The famous Russian lawyer Dmitry Agranovsky Nakanune.RU in more detail and in detail about the topical topic .
– Do you think the government will agree to partially lift the moratorium on the death penalty?
– There is an argument that by applying the death penalty, the state, as a collection of decent people, puts itself on the same level as the criminal, the murderer. Firstly, the conversation is quite pointless, because the death penalty will not be introduced. That's all, they won't introduce it. Mark my words. No matter what happens. And the discussion will end in nothing.
- Why?
– Now the death penalty is not a format. You know, how music is not a format. European countries do not use it, but Russia is a European country, is completely in European culture and in the same format.
– Like the example of Breivik’s crime?
- Here you have an absolutely terrible example. The person absolutely deserves the death penalty, but some political decision was made not to apply it and is not being applied. And Russia, in this sense, will not conflict with Europe because of this. That is, there are some points that are fundamental for us. Crimea is the same, Donbass, Syria, Venezuela. There are issues in which we cannot meet the European Union halfway and act on the same wavelength. But in this matter we can. And the political costs of introducing the death penalty will be higher for the authorities than any negative consequences from not introducing it. People will be outraged and go do other things.
– You can always refer to America, it is a trendsetter.

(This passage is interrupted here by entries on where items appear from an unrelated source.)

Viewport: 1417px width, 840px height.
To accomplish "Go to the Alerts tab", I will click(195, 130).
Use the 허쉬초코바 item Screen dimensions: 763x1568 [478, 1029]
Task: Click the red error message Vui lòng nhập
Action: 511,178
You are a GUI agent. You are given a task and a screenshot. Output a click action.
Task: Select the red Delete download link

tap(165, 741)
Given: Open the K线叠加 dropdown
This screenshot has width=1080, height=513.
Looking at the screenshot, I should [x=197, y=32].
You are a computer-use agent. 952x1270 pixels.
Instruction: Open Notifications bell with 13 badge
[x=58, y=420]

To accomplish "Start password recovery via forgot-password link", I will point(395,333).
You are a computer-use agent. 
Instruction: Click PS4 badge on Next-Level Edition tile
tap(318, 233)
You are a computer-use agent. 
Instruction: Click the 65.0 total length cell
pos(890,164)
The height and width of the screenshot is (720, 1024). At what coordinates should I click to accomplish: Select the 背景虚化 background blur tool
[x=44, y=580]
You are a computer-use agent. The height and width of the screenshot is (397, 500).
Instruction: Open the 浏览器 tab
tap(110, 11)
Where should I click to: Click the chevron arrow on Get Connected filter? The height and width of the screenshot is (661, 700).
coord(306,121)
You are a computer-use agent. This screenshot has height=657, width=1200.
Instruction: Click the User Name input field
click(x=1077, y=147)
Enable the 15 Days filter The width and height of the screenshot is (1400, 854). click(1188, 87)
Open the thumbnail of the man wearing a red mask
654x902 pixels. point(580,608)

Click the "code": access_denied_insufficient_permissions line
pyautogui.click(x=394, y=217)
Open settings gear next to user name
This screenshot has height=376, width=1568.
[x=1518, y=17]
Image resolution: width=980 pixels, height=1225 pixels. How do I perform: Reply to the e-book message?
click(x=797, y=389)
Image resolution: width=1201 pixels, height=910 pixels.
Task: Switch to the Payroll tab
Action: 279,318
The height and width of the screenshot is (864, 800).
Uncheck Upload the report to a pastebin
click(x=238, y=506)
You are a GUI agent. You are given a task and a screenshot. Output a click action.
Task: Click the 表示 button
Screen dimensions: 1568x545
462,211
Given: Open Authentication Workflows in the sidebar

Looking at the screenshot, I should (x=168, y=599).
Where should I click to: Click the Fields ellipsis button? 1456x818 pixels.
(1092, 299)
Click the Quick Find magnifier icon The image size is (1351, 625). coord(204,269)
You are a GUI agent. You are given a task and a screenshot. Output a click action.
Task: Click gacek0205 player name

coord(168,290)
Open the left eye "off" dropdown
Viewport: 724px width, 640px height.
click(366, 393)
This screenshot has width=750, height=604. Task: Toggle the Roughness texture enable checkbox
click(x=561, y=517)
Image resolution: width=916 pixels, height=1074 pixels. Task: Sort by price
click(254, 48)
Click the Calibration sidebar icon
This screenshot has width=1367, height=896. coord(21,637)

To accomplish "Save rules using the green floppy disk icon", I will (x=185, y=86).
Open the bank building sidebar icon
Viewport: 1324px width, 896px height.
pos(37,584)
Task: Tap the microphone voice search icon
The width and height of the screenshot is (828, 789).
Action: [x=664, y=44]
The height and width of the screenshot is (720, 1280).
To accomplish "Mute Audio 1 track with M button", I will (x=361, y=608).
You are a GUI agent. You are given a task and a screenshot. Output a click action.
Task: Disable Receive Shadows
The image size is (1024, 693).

- No one will get involved. Because there will be negative consequences. And our state does not need these negative consequences. They can interfere with trade ties, Nord Stream, and some other understandable and important commercial things. And the fact that the people are dissatisfied, excuse me, for 30 years now no one has been interested in the opinion of the people. In mathematical terms, the people in politics are a vanishing small quantity that can be neglected. But up to a certain stage. So the negative costs are higher than any positive ones, so they won’t introduce it.
– Why then do they conduct surveys?
– Some people want to earn political capital from this. This is a completely understandable desire; that’s why they are professional politicians. People who make money through politics. They should look for such initiatives in order to promote themselves. Promoting politicians and this campaign are no different from promoting Danone yogurt.
Therefore, it is not worth taking it seriously. But someone is making political capital out of this. He has the right, that’s how it works. I personally am a supporter of the death penalty in some ideal society or in my beloved Soviet Union, where the percentage of errors was truly minimal.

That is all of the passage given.